= The problem =
Only the lines with "computer" in them need to be copied from the listing.

= Records for this task =
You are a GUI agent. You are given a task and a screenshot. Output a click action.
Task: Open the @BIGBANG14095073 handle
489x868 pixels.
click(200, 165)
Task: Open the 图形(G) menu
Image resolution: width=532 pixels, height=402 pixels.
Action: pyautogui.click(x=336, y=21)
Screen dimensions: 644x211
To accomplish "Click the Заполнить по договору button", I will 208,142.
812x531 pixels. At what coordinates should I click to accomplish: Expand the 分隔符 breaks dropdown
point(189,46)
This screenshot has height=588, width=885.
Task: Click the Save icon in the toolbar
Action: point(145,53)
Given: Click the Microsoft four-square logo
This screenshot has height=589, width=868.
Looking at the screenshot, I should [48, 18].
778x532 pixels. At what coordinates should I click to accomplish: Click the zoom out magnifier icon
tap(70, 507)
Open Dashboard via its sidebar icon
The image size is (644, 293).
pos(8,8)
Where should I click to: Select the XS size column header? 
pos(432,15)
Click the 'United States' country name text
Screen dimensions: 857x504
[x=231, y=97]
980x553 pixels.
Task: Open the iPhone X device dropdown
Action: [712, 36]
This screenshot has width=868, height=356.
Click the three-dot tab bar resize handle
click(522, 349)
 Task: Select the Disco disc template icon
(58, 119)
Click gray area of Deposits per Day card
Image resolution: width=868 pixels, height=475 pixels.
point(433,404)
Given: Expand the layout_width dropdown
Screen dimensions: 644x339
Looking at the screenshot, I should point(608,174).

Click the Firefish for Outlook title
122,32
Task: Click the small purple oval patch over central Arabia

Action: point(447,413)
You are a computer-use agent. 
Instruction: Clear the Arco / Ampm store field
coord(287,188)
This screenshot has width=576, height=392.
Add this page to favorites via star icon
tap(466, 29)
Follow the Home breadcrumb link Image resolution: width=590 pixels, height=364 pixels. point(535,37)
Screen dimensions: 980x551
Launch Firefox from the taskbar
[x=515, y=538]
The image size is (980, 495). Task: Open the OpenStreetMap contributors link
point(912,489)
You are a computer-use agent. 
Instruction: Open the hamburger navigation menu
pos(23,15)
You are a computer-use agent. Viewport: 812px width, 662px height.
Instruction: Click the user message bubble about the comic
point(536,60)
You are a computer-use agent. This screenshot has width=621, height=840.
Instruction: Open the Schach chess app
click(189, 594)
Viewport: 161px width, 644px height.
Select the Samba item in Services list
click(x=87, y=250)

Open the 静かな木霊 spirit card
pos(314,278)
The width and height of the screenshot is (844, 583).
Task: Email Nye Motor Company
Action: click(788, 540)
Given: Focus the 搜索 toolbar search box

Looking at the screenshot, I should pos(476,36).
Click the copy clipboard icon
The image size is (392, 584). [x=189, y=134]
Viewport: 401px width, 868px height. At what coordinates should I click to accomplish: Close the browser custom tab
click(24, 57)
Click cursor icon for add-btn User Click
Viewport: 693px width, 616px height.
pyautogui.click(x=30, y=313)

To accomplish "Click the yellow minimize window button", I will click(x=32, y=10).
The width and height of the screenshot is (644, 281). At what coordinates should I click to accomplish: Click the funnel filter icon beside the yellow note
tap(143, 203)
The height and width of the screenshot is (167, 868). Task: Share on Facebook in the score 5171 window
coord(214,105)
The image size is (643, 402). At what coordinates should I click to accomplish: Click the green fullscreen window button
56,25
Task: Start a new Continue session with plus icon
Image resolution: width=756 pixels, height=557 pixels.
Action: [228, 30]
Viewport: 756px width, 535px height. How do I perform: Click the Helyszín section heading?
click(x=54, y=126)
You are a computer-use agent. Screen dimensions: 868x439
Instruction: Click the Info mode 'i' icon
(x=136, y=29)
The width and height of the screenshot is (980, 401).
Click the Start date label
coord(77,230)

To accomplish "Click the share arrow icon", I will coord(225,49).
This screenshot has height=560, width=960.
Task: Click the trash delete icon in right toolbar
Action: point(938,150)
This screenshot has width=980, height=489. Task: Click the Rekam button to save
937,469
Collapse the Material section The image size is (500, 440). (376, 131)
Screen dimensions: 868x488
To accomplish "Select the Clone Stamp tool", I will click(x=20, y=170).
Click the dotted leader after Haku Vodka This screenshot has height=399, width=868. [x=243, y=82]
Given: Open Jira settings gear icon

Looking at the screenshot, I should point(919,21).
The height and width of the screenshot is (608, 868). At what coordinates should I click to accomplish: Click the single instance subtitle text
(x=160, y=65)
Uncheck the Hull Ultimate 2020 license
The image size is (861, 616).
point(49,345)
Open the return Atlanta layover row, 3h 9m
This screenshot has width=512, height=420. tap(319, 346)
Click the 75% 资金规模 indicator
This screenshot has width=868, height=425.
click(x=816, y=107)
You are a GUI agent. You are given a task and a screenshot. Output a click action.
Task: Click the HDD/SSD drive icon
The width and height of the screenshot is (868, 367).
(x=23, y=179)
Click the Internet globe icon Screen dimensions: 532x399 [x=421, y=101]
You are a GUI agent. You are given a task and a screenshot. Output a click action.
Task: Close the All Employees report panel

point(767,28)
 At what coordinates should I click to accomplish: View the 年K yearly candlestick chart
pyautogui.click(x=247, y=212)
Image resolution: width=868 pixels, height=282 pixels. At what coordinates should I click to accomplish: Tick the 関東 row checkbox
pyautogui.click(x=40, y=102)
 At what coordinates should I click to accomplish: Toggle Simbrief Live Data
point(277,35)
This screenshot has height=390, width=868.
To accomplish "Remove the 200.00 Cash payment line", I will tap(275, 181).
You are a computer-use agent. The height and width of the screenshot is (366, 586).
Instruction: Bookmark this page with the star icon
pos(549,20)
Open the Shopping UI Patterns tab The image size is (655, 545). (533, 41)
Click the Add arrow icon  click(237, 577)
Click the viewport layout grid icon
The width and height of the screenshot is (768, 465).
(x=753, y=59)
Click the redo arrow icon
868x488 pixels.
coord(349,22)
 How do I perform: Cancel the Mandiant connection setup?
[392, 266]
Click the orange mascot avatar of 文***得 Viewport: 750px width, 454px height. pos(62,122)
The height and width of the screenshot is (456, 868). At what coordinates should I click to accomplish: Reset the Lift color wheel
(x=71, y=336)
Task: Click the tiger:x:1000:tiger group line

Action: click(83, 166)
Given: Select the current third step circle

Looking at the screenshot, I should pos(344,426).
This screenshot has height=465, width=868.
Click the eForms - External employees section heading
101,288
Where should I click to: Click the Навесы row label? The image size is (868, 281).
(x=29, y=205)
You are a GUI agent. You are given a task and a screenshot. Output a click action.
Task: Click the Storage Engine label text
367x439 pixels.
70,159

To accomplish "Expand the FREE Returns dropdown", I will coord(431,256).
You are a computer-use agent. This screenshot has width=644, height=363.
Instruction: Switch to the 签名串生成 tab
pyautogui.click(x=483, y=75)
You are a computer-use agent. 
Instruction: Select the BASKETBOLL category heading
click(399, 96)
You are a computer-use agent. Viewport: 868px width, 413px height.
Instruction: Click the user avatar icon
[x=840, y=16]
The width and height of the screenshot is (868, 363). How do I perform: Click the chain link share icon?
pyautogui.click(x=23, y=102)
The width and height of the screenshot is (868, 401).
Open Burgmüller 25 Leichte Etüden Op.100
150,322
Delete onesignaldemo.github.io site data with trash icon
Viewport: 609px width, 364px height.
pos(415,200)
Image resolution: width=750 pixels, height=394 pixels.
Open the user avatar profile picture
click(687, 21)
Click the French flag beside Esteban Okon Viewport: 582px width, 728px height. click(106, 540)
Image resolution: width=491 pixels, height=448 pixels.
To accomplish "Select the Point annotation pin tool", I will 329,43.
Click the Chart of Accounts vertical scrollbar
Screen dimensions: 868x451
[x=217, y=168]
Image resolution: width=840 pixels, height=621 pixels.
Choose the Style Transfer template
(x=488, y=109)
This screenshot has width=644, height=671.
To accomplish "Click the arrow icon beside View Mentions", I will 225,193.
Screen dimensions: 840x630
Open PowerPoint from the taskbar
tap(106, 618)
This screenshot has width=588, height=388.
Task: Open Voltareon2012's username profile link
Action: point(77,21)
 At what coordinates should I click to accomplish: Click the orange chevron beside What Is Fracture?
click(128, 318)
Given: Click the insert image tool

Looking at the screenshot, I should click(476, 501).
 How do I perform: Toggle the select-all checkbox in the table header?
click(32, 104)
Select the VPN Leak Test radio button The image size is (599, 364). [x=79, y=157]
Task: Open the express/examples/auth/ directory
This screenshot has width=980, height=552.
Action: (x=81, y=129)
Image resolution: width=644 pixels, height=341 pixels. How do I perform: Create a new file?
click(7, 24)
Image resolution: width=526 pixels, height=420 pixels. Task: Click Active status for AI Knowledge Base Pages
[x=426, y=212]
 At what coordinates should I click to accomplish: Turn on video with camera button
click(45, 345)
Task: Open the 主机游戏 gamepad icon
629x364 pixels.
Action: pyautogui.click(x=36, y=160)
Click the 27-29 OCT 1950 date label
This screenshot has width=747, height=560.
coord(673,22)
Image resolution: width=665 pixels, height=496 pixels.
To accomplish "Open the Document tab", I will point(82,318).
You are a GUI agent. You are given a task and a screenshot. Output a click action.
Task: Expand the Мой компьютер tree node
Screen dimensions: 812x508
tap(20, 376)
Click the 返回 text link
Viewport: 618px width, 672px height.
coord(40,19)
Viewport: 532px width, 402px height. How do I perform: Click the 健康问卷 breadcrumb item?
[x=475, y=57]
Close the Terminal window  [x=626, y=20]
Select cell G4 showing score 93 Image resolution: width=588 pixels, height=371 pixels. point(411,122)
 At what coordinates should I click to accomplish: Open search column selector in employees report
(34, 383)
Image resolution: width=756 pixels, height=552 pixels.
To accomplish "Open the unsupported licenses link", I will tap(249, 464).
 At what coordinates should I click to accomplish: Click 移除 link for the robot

= Reply to the task =
You are a computer-use agent. 
You are a computer-use agent. 
You are a computer-use agent. Viewport: 812px width, 662px height.
You are a computer-use agent. This screenshot has width=621, height=840.
You are a computer-use agent. Screen dimensions: 868x439
You are a computer-use agent. The height and width of the screenshot is (366, 586).
You are a computer-use agent. This screenshot has width=644, height=363.
You are a computer-use agent. 
You are a computer-use agent. Viewport: 868px width, 413px height.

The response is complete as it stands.